━━ Data supplied
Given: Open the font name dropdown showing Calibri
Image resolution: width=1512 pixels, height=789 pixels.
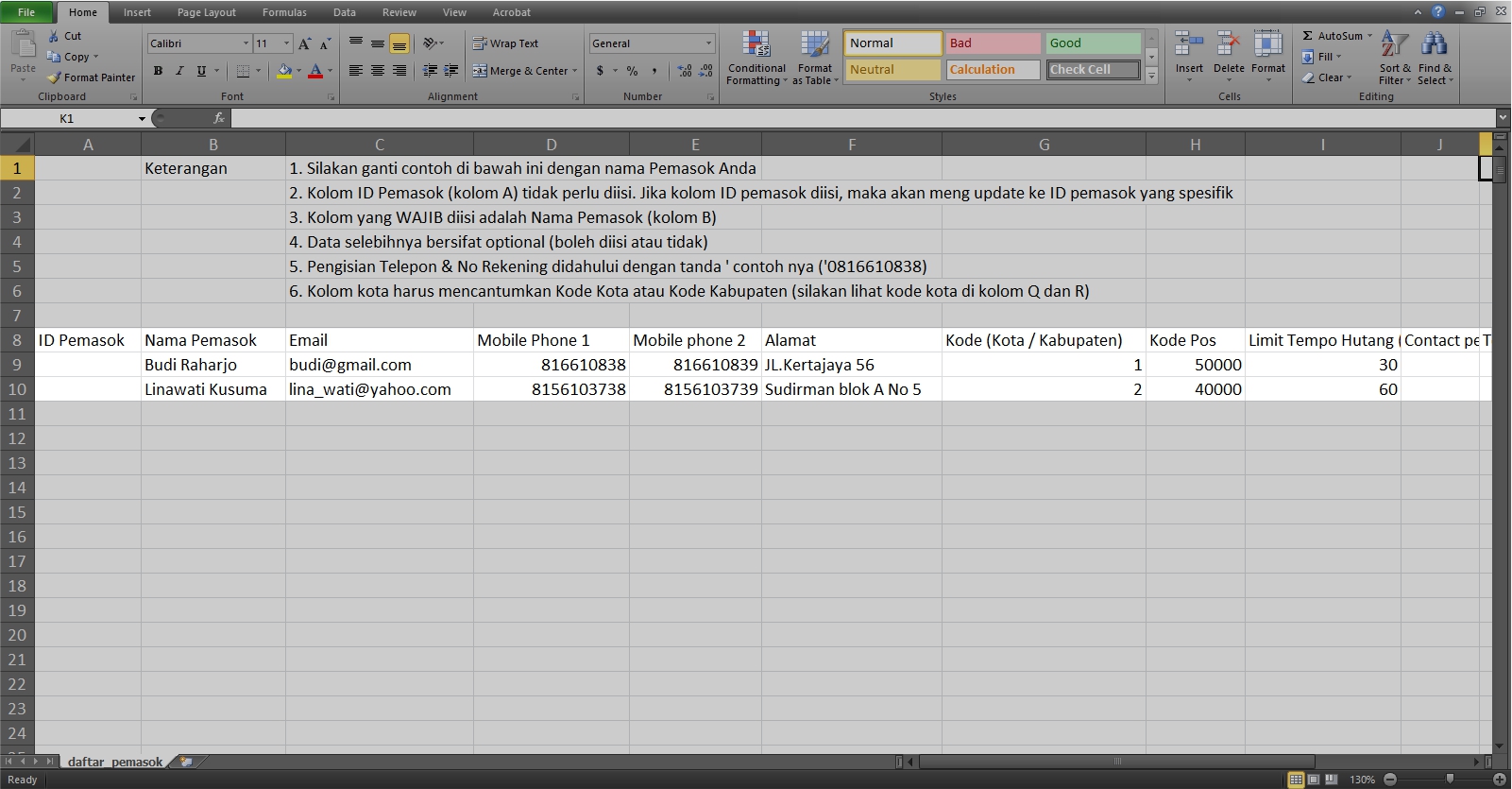Looking at the screenshot, I should pos(246,43).
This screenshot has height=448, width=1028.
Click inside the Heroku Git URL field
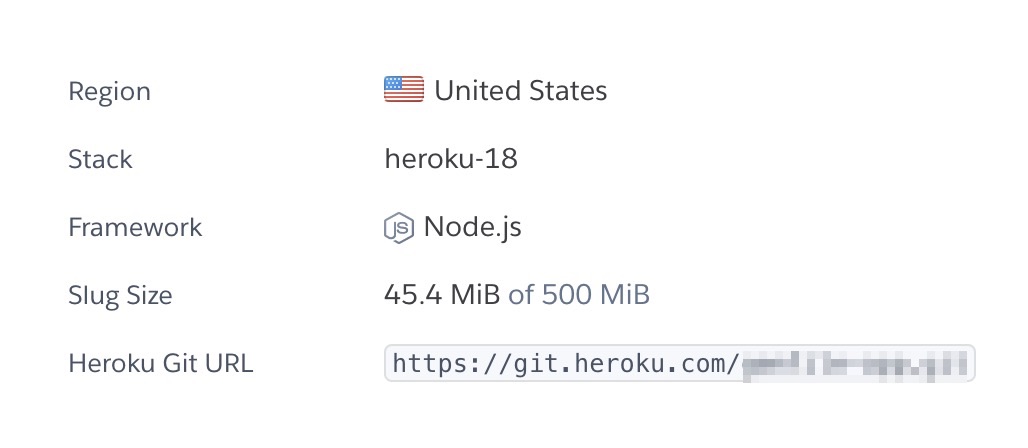tap(679, 363)
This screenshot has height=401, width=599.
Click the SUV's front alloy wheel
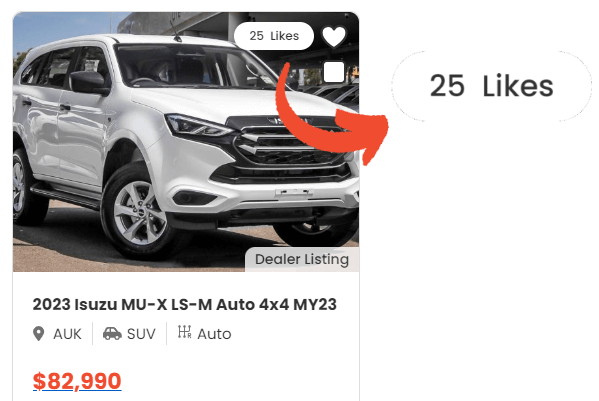[x=138, y=213]
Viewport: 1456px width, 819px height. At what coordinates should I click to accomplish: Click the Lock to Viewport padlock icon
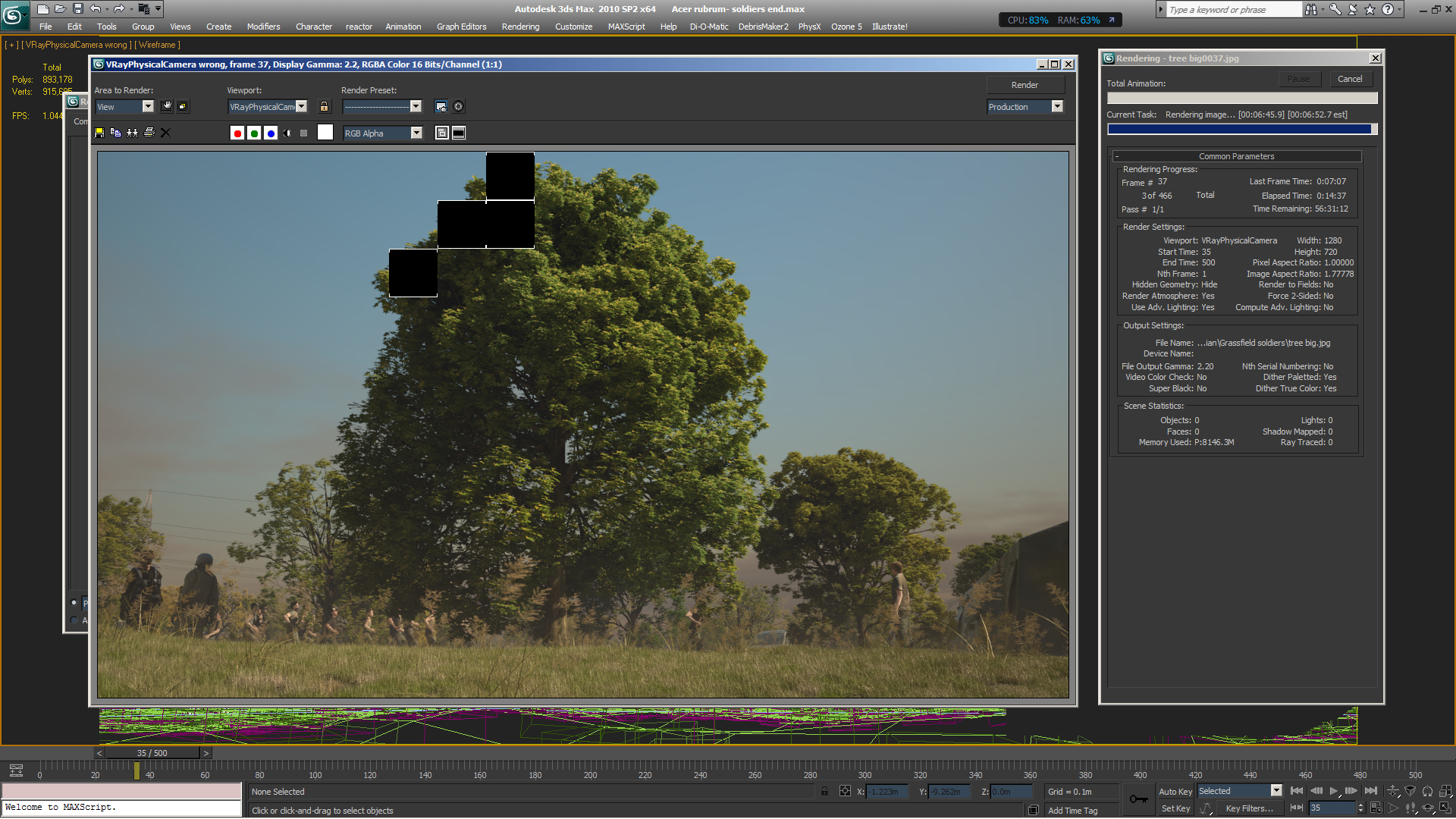click(x=325, y=107)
━━━━
Problem - Rewrite all the material above with "Calibri" swapped for "Arial", changing nothing else, and leave the pictures out.

Task response -
Given: Open the font name dropdown showing Arial
Image resolution: width=1512 pixels, height=789 pixels.
Looking at the screenshot, I should pos(246,43).
This screenshot has height=448, width=1028.
Click inside the Heroku Git URL field
tap(679, 363)
This screenshot has height=401, width=599.
Click the SUV's front alloy wheel
[x=138, y=213]
Viewport: 1456px width, 819px height. At what coordinates should I click to accomplish: Click the Lock to Viewport padlock icon
click(x=325, y=107)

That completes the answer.